9/11’s lasting legacy: It’s now acceptable to hate in irrational ways

Perhaps the lasting legacy of 9/11 will prove to be angry populism, the kind that Donald Trump represents — it became acceptable to hate in irrational ways.

Published:September 12, 2016 4:28 am
kolluri-759 Kolluri: 9/11 was when his daughter turned two

Hyderabad-born Satish Kolluri, who teaches Film Studies at Pace University in New York, was a few blocks away from the World Trade Center on 9/11.

The subway I was on stopped at 9th Street; someone in the crush said a plane had crashed into the World Trade Center. I thought it may have been a small aircraft, perhaps a Cessna, gone astray. It was right where I was headed.

I taught Communication Studies at Pace University in downtown Manhattan, a few blocks away from the WTC. I’d just moved to New York from DePauw University, Indiana, in July, and we were barely into the first week of our new academic semester. Later that afternoon, my wife was to join me with our daughter to spend the day in Central Park — it was our two-year-old’s second birthday.

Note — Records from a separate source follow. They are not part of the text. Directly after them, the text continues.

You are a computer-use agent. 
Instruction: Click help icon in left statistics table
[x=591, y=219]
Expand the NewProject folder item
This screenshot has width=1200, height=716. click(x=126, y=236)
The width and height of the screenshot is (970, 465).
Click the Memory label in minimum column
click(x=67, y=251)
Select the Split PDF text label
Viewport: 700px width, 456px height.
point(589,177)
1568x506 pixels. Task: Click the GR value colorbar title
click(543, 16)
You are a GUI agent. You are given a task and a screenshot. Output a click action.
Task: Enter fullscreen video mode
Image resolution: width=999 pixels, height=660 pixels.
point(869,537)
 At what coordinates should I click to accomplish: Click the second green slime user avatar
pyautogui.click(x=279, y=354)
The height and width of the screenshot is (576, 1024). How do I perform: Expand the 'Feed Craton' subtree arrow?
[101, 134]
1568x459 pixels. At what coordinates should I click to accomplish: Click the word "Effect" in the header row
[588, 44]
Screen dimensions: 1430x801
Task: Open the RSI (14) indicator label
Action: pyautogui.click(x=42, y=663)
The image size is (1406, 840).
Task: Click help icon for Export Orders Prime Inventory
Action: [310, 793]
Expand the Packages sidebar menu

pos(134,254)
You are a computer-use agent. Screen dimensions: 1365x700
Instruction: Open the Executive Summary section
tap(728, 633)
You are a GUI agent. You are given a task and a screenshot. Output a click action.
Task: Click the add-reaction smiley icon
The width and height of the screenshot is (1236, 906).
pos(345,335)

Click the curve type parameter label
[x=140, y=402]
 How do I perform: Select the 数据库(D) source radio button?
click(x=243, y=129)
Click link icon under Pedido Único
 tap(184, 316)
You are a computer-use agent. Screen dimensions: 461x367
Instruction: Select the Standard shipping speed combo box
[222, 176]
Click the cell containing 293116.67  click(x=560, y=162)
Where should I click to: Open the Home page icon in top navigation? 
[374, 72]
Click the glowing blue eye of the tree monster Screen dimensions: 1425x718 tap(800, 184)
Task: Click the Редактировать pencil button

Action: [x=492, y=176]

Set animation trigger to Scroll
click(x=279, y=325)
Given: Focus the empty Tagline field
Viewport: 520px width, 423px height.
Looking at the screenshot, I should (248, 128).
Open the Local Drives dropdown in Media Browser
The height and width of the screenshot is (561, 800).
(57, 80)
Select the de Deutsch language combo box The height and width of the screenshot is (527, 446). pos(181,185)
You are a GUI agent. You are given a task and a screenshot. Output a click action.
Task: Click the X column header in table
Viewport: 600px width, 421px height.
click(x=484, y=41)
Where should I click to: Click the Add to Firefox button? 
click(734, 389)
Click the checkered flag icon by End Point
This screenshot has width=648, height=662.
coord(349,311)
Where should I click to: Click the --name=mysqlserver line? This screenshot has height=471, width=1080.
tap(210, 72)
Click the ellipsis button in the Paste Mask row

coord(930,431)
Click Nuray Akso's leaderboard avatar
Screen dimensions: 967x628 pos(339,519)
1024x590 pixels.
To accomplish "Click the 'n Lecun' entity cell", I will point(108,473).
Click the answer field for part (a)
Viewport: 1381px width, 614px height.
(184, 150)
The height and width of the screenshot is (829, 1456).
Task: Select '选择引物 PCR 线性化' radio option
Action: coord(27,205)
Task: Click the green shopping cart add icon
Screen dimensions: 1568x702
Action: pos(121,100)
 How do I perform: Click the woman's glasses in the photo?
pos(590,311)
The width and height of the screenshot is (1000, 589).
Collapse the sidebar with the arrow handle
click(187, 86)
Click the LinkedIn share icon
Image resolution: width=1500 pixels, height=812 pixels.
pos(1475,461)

Then, as I headed towards Pace, I saw the second plane fly into the tower. There was fire and smoke everywhere. There were desperate people jumping off the building, some of them clutching umbrellas. Those images are etched into my mind. I stood there for about half an hour, until the buildings imploded. There was smoke and dust everywhere.

I ran when the towers came down, towards the home of relatives who lived nearby, on Hudson and Horatio in the West Village. For about half an hour, before I made it to my relatives’ home, my wife thought I was gone because my last stop was the WTC which is where I’d get off to go to work. She had no way of knowing that we were forced to disembark on a few streets before the WTC stop as chaos reigned in downtown. I could not get through to her, because the cellphone networks were jammed. I remember offering this Ukrainian guy $10 to make a call from his landline, but he refused.

Much later in the afternoon, while I was waiting for the trains to New Jersey to resume normal service, my cousin and I decided to go down to a local Bistro and have a beer. Everyone turned and stared at us, and it took me a minute to figure out why: I was a tall, dark guy, and I had a beard.

I finally went back home at 3 am, by when they’d opened the trains up. The University stayed closed for another ten days. It became a triage centre for the many people who were injured in the area.

The city changed in those days. I’d step on to train with a backpack, and people would step away, afraid. South Asian cab drivers plastered their cars with American flags. One of my friends, Abbas, covered up his whole window with a huge US flag. My neighbours were Syrian and Lebanese. I saw them both in the elevator a few days after 9/11; both of them had shaved off their beards. I was the only one of us three who kept my beard.

In the classroom, too, the strains showed up. There was this student from Staten Island who, in class, demanded to know if I was Muslim. I didn’t answer, but he was very persistent. After class, I told him I would not answer his question, because my faith was not his business, and told him to focus on the reading, instead. He ended up dropping the class — I’d introduced Edward Said’s Orientalism, and perhaps he did not want to think about how biases enter and entrench themselves in culture.

Exactly one year later, this guy walked up to me outside a bar in downtown while I was in conversation with a friend, called me an Arab m***** f*****, and punched me.

Perhaps the lasting legacy of 9/11 will prove to be angry populism, the kind that Donald Trump represents — it became acceptable to hate in irrational ways.